Comment Text:
Dear Chairman Gensler and fellow Commissioners,
I respectfully ask that you approve most of your staff’s proposal on position limits, including limiting exemptions to bona fide hedgers, with the sole exception of silver. The position limits for silver should be much lower. Staff's proposed formula would result in a position limit of over 5,000 contracts for any single speculator, on an all-months-combined basis. That is far out of line with any legitimate hedge, considering that 5,000 contracts is the equivalent of 25 million ounces of silver.
Australia's BHP Billiton mining company produced 42 million ounces of silver in 2009, based on statistics from the Silver Institute. Poland's KGHM Polska mining group produced almost 39 million ounces, and Fresnillo PLC in Mexico produced almost 38 million. Those are the only three mining groups in the entire world producing more than 25 million ounces a year.
Statistics regarding actual consumption totals for individual companies, whether refiners such as Handy & Harman or mints such as the Perth Mint in Australia, are harder to obtain. Nonetheless, there are probably no more than half a dozen consuming entities who would need to hedge at anywhere near the proposed 5,000 contracts limit.
When I last corresponded with Commissioner Chilton in July 2010 regarding the subject of position limits, I urged that 1,500 contracts be the limit for silver. At the equivalent of 7.5 million ounces of silver, it is more in line with the legitimate hedging needs of buyers and sellers, which is supposedly the function of the Exchange.

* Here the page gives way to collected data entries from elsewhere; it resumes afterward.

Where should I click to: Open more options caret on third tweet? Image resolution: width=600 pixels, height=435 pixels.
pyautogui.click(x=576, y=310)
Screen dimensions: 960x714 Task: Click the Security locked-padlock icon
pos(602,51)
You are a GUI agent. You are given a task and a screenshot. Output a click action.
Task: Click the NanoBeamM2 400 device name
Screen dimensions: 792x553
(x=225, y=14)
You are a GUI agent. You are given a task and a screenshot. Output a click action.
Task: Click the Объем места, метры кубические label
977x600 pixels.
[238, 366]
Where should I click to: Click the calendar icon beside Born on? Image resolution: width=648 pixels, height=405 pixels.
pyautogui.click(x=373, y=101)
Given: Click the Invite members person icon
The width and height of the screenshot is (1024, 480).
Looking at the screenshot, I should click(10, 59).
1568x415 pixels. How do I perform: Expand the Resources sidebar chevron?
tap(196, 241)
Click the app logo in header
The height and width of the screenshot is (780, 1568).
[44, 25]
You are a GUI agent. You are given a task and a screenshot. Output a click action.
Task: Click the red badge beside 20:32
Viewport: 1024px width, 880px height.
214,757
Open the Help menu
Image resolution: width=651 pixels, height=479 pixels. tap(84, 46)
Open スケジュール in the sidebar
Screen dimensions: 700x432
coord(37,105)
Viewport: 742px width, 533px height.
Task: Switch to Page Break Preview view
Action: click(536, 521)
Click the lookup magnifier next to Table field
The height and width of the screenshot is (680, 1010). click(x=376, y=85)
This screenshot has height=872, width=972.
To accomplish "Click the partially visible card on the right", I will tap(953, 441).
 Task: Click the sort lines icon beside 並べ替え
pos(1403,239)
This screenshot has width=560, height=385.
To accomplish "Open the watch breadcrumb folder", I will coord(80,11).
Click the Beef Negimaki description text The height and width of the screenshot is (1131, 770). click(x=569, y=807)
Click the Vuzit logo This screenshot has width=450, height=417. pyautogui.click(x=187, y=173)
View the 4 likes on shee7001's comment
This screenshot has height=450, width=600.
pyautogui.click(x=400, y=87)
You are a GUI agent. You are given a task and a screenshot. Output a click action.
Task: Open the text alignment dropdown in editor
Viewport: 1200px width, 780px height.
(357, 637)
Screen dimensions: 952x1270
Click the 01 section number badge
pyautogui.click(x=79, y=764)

We have had over two decades of price manipulation in the silver market, owing to the concentrated position of the big banks. Having a position limit of 5,000 contracts actually encourages price-rigging speculators. The 5,000 limit will compound rather than solve the silver manipulation scandal, whereas instituting position limits of 1,500 contracts in silver will prevent undue concentration and help ensure more orderly market performance.